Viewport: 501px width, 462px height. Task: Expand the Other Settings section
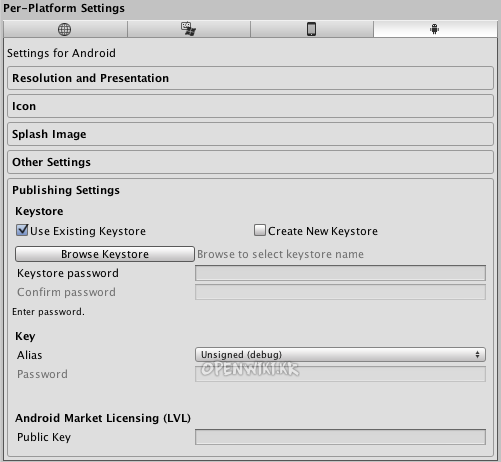coord(250,162)
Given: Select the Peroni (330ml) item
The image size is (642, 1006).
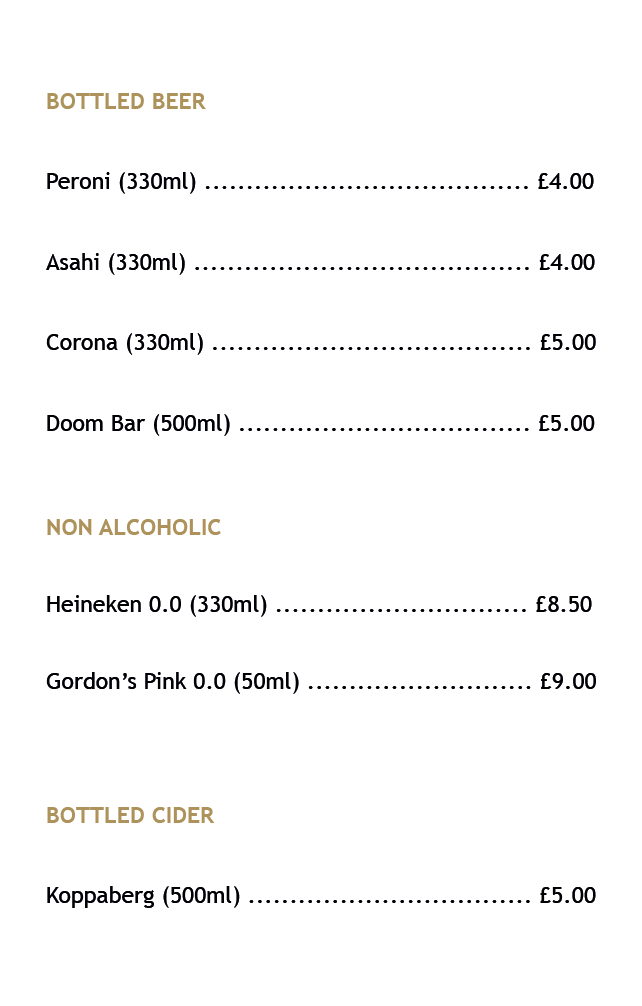Looking at the screenshot, I should pos(121,182).
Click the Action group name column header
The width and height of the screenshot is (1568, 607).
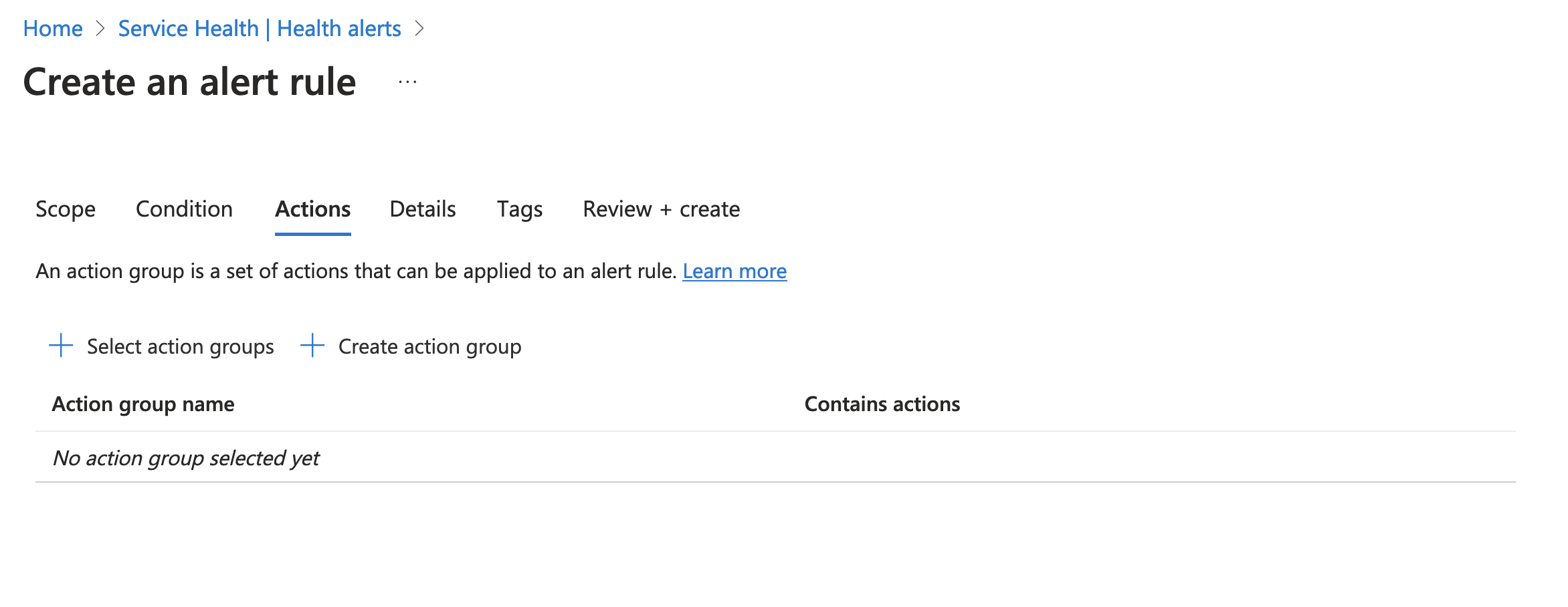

──────

- **ABOUT THIS EXERCISE**
Set down the material above exactly as it reads, but not its pictures.

- **ANSWER BOX**
Viewport: 501px width, 462px height. Task: Expand the Other Settings section
coord(250,162)
Given: Select the Peroni (330ml) item
The image size is (642, 1006).
Looking at the screenshot, I should pos(121,182).
Click the Action group name column header
The width and height of the screenshot is (1568, 607).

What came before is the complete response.